**Selected extract:**
— Start —
We used one of our awesome pears to make this fresh, fall salad of organic, local lettuce, kale, dried organic cranberries, and goat cheese. It was delicious, and a nice break from all the squash we’ve been eating!

Pear and Goat Cheese Salad (makes two servings)

  • 1/2 head of organic, bibb lettuce, washed and chopped
  • 1/2 bunch of organic, red kale, washed, trimmed of stems and chopped
  • 1 organic pear, washed, cored and sliced thin
  • 1/4 cucumber, peeled and sliced
  • 2 organic radishes, trimmed and sliced very thin
  • 1/2 cup dried, organic cranberries
  • 4 ounces goat cheese
  • 1/4 cup candied pecan halves (you could also use toasted pecans)
  • Dressing of your choice
  1. Toss together the lettuce and kale and divide among two serving plates.
  2. Top each plate of greens with equal amounts of pear, cucumber, radish and cranberries.
  3. Divide the goat cheese and sprinkle over the plates.
  4. Top each plate with pecans and serve immediately with dressing on the side.

 

Apple and Kale Stuffed Sweet Potatoes

20131010-083842.jpgNorth Carolina, where I live, is the king of sweet potatoes. While it is a challenge to find organic sweet potatoes, I’ve found several farmers who carry them. Potatoes are delicious and nutritious (especially sweet potatoes!), but farmers often use carcinogenic fungicides and sprout inhibitors that penetrate beyond the skin of the potato and into the flesh. So no amount of washing or peeling is going to eliminate them. These babies are definitely worth buying organic, if at all possible.

This sweet potato dish is one of my “go to” recipes for a busy fall weeknight. It has all the great hallmarks of fall–sweet potato, pumpkin pie spice, apples and maple syrup. This would make a great side dish or a light meal in itself. We have an abundance of sweet potatoes at our farmers markets and apples are back in full force, so this recipe takes advantage of all that is fresh and delicious.

Apple Stuffed Sweet Potatoes (makes 3 servings)
— End —
**Input material:**
— Start —
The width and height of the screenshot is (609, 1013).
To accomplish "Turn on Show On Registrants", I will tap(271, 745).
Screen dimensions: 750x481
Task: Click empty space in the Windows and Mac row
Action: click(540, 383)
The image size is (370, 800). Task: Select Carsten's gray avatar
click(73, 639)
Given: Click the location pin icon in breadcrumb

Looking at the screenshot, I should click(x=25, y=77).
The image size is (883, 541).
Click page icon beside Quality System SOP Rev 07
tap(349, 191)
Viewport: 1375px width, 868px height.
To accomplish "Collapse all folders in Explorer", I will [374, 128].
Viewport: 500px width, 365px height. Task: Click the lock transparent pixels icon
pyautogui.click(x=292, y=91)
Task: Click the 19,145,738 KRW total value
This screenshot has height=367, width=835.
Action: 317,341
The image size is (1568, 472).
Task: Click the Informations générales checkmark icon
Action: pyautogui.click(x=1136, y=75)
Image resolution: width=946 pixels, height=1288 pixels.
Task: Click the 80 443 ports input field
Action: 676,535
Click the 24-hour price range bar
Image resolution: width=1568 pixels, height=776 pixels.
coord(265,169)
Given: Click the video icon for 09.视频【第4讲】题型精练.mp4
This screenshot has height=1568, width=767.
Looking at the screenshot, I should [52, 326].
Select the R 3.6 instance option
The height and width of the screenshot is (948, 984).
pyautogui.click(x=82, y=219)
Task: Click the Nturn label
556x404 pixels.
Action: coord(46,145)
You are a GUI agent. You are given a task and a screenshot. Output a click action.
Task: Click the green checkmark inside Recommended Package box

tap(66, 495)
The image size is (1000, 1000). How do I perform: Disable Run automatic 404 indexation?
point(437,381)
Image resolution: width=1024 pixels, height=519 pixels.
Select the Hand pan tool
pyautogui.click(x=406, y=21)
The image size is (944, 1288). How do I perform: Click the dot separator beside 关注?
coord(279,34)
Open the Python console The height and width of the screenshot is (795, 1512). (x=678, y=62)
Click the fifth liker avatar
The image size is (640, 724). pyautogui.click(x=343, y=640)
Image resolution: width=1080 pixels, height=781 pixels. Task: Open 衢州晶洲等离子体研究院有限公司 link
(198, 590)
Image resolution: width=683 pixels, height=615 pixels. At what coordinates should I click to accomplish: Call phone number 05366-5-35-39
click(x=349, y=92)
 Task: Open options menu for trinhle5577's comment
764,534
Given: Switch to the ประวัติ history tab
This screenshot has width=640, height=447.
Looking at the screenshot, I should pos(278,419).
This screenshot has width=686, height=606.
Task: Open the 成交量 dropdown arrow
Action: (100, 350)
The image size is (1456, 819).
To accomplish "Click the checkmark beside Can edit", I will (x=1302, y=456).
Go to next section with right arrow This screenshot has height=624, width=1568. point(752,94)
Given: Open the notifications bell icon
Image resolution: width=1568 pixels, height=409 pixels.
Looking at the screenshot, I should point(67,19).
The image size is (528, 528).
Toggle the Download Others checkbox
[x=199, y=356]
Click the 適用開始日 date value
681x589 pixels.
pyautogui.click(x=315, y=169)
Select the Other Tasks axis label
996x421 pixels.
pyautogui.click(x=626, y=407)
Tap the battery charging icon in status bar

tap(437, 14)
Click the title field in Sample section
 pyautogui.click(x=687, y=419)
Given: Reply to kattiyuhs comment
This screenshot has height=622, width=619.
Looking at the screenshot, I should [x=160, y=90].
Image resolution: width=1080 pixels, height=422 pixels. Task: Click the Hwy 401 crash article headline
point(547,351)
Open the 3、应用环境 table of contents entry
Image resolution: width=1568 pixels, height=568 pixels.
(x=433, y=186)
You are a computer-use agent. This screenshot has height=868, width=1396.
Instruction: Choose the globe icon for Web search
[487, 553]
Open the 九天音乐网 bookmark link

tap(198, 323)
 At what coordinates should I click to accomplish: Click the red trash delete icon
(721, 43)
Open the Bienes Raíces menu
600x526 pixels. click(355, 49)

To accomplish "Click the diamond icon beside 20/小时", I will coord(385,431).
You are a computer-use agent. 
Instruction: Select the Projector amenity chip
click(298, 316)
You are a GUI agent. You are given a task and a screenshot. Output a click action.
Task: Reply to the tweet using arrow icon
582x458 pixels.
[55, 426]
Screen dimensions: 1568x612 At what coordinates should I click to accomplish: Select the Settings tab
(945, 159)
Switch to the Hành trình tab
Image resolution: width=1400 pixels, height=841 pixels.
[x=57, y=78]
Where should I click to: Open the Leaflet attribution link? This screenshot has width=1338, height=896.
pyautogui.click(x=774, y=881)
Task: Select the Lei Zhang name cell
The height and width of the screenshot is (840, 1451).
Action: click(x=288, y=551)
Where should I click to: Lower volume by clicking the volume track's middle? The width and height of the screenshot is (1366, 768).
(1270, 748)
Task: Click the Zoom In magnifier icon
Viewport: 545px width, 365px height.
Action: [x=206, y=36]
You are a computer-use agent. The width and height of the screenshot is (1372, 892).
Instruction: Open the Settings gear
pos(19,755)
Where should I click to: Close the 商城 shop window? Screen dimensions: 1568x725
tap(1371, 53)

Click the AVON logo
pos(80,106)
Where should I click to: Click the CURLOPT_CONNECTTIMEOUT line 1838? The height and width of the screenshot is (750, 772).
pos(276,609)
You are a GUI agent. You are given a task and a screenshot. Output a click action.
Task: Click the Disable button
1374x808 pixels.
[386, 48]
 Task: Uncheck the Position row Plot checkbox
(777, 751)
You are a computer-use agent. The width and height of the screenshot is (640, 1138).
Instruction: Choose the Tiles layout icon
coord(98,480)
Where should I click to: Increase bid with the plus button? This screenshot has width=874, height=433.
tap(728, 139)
— End —
**Tasks for this exercise:**
**1.** According to the recipe excerpt, how much goat cheese goes into the pear salad?
**2.** Copy out the lines of the listing from the line containing "Viewport: 500px width, 365px" through the line containing "coord(265,169)", including both of those lines.

**Solutions:**
**1.** 4 ounces.

**2.**
Viewport: 500px width, 365px height. Task: Click the lock transparent pixels icon
pyautogui.click(x=292, y=91)
Task: Click the 19,145,738 KRW total value
This screenshot has height=367, width=835.
Action: 317,341
The image size is (1568, 472).
Task: Click the Informations générales checkmark icon
Action: pyautogui.click(x=1136, y=75)
Image resolution: width=946 pixels, height=1288 pixels.
Task: Click the 80 443 ports input field
Action: 676,535
Click the 24-hour price range bar
Image resolution: width=1568 pixels, height=776 pixels.
coord(265,169)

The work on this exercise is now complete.